15. Tal o contexto, pouco importa o local de onde enviadas as últimas mensagens eletrônicas, pois o crime de extorsão se consumou no lugar no qual os ofendidos receberam os e-mails e deles tomaram conhecimento, no caso, no Município de Guarapuava, sede da empresa administrada pelas pessoas extorquidas."
Em razão do exposto, conheço do presente conflito para declarar a competência do Juízo de Direito da 2ª Vara Criminal de Guarapuava/PR.
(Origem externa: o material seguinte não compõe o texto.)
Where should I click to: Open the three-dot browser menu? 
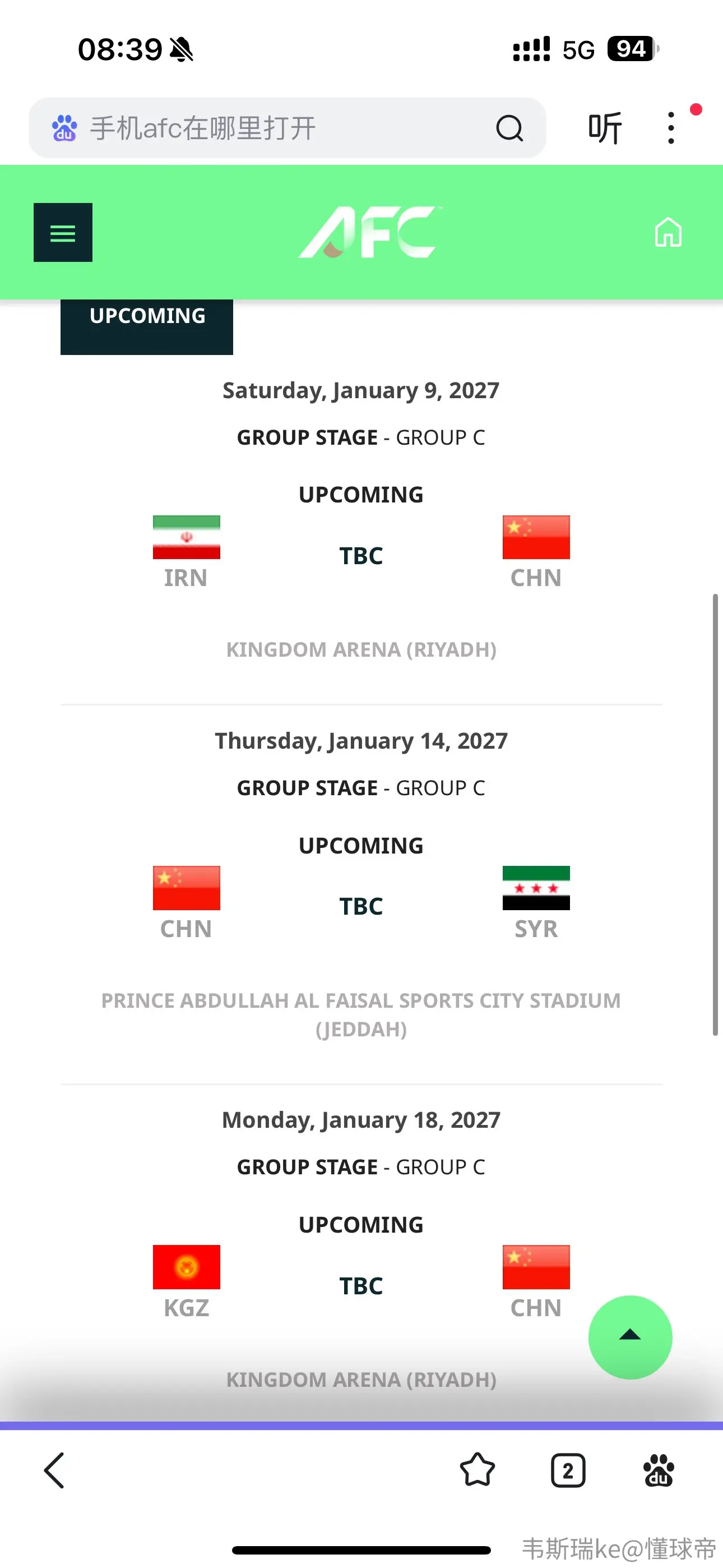tap(671, 128)
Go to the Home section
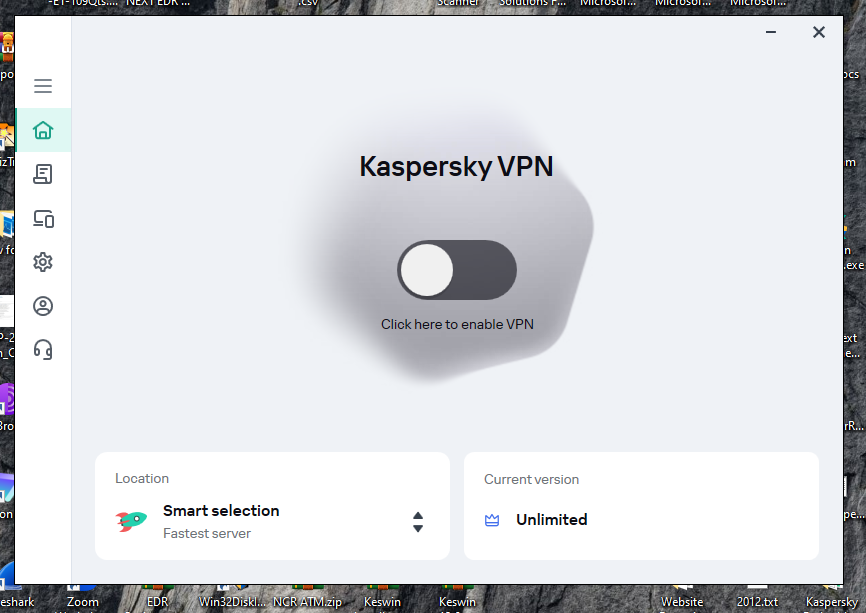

CERTIDÃO DE JULGAMENTO TERCEIRA SEÇÃO Número Registro: 2003/0187145-1 CC 40569 / SP MATÉRIA CRIMINAL Número Origem: 2003000829 EM MESA JULGADO: 10/03/2004 Relator
Exmo. Sr. Ministro JOSÉ ARNALDO DA FONSECA Presidente da Sessão
Exmo. Sr. Ministro FELIX FISCHER Subprocuradora-Geral da República
Exma. Sra. Dra. JULIETA E. FAJARDO C. DE ALBUQUERQUE Secretária
Bela. VANILDE S. M. TRIGO DE LOUREIRO
AUTUAÇÃO
AUTOR : JUSTIÇA PÚBLICA
SUSCITANTE : JUÍZO DE DIREITO DA 6A VARA CRIMINAL DO FORO CENTRAL DE SÃO
PAULO - SP
SUSCITADO : JUÍZO DE DIREITO DA 2A VARA CRIMINAL DE GUARAPUAVA - PR
ASSUNTO: Penal - Crimes contra o Patrimônio (art. 155 a 183) - Extorsão (art.158)
CERTIDÃO
Certifico que a egrégia TERCEIRA SEÇÃO, ao apreciar o processo em epígrafe na sessão realizada nesta data, proferiu a seguinte decisão:
A Seção, por unanimidade, conheceu do conflito e declarou competente o Suscitado, Juízo de Direito da 2a. Vara Criminal de Guarapuava - PR, nos termos do voto do Sr. Ministro Relator.
Votaram com o Relator os Srs. Ministros Gilson Dipp, Hamilton Carvalhido, Paulo Gallotti, Laurita Vaz e Paulo Medina.
Ausente, ocasionalmente, o Sr. Ministro Jorge Scartezzini. O referido é verdade. Dou fé.